5. What does KDB stand for?
(a) Krakow Derivatives Bank
(b) Kenneth Davis Bank
(c) Korea Development Bank
(d) Kellogg Dynasty Bank

6. Who is described in Chapter 12 as the Chairman of the Financial Services Commission in Korea?
(a) Vikram Pandit
(b) Gao Xiqing
(c) Jun Kwang-woo
(d) Min Euoo Song

7. Henry Paulson announced his plan to stop the market panic in Chapter 18. This plan was called TARP, which stands for what?
(a) Taxable Asset Recuperation Program
(b) Technology Advancement Reward Program
(c) Terminal Asset Reduction Philosophy
(d) Troubled Asset Relief Program

8. Bob Steel was described as now being with what banking institution in Chapter 12?
(a) Citigroup
(b) Wells Fargo
(c) Wachovia
(d) Merrill Lynch

9. Who was described as the head of the FDIC in Chapter 12?
(a) Jun Kwang-woo
(b) Sheila Bair
(c) Marge Magner
(d) Erin Callan

10. Who did Dick Fuld contact at the Federal Reserve about Lehman Brothers possibly becoming a bank company in Chapter 10?
(a) Barry Zubrow
(b) Timothy Geithner
(c) Bob Hoyt
(d) Rick Lazio

11. According to the author in Chapter 14, after the meeting at the New York Federal Reserve Building, “the Morgan Stanley bankers had two related tasks: self-preservation and” what?
(a) Offshore investments
(b) Helping the Fed
(c) Public relations
(d) Wealth accumulation

12. In Chapter 16, who called JP Morgan and Goldman Sachs to come meet with the other Wall Street leaders to look at a solution for the AIG problem?
(a) David Goldfarb
(b) Jim Cramer
(c) David Einhorn
(d) Timothy Geithner

13. Henry Paulson cut his meeting short with the bankers in Chapter 11 because he was going with his family to attend the Olympic Games where?
(a) Vancouver
(b) Atlanta
(c) Beijing
(d) London

14. As the top bankers made their way home after the weekend of trying to solve the Lehman Brothers problem, they were called back to the Treasury for another emergency meeting involving what institution?
(a) AIG
(b) Morgan Stanley
(c) Goldman Sachs
(d) JP Morgan

15. Hank Paulson’s team of advisors in Chapter 12 included Tony Ryan, Jeremiah Norton, Jim Wilkinson, Jeb Mason, and whom?
(a) Frank Zarb
(b) Kerrie Cohen
(c) Bob Hoyt
(d) Rick Lazio

Short Answer Questions

1. Who did Lloyd Blankfein make a call to in order to solicit investment in Goldman Sachs in Chapter 19?

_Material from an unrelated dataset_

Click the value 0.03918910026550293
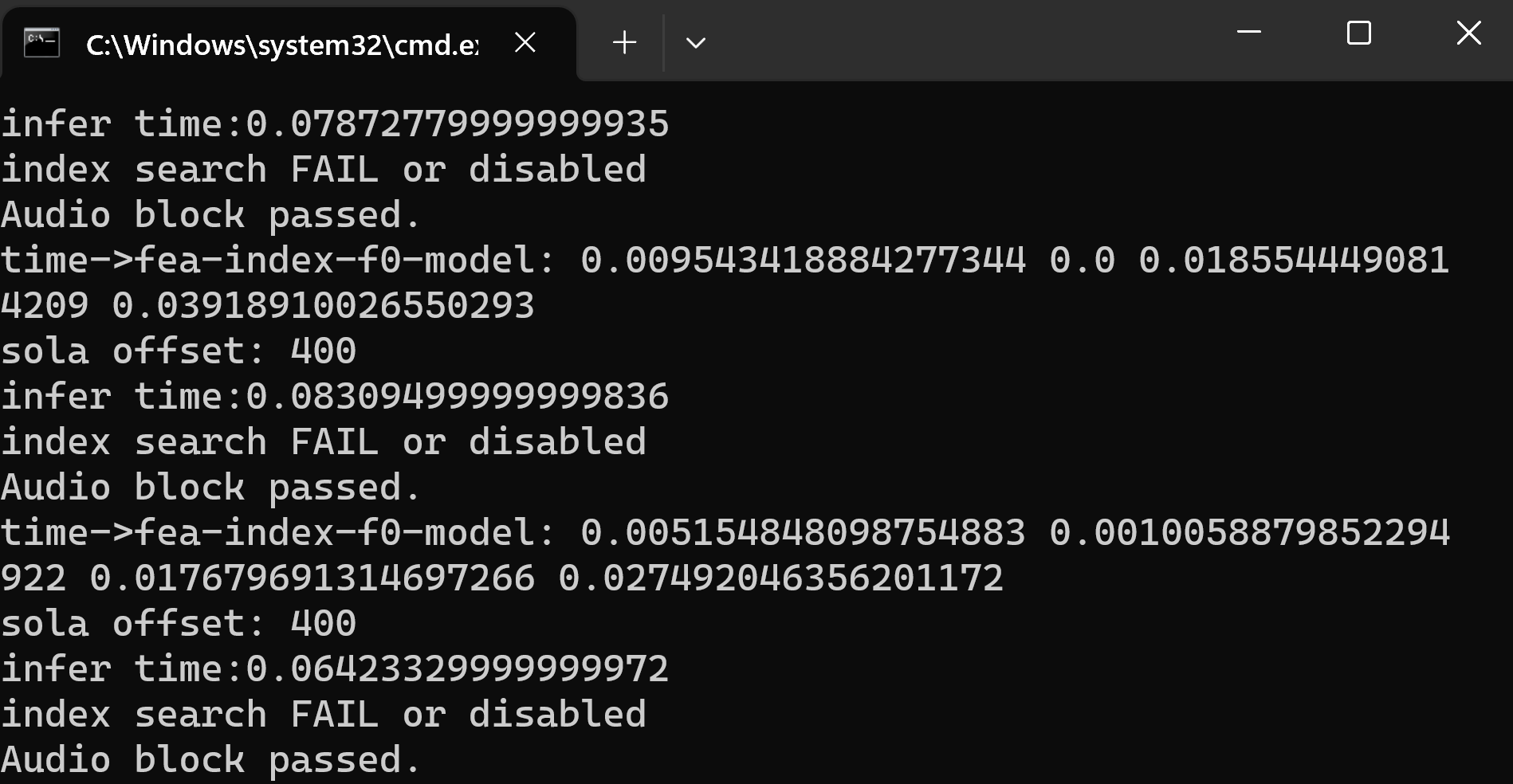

2. AIG was scheduled to report what losses in its second quarter in Chapter 11?

3. Chapter 18 opens with the author’s description of what date?

4. Jim Cracchiolo was described as the head of what institution in Chapter 17?

5. What analyze at Fox-Pitt Kelton is quoted in the New York Times in Chapter 13 as saying, “Some may worry that Treasury has taken on so much taxpayer burden they don’t have any remaining capacity to take on the burdens of Lehman”?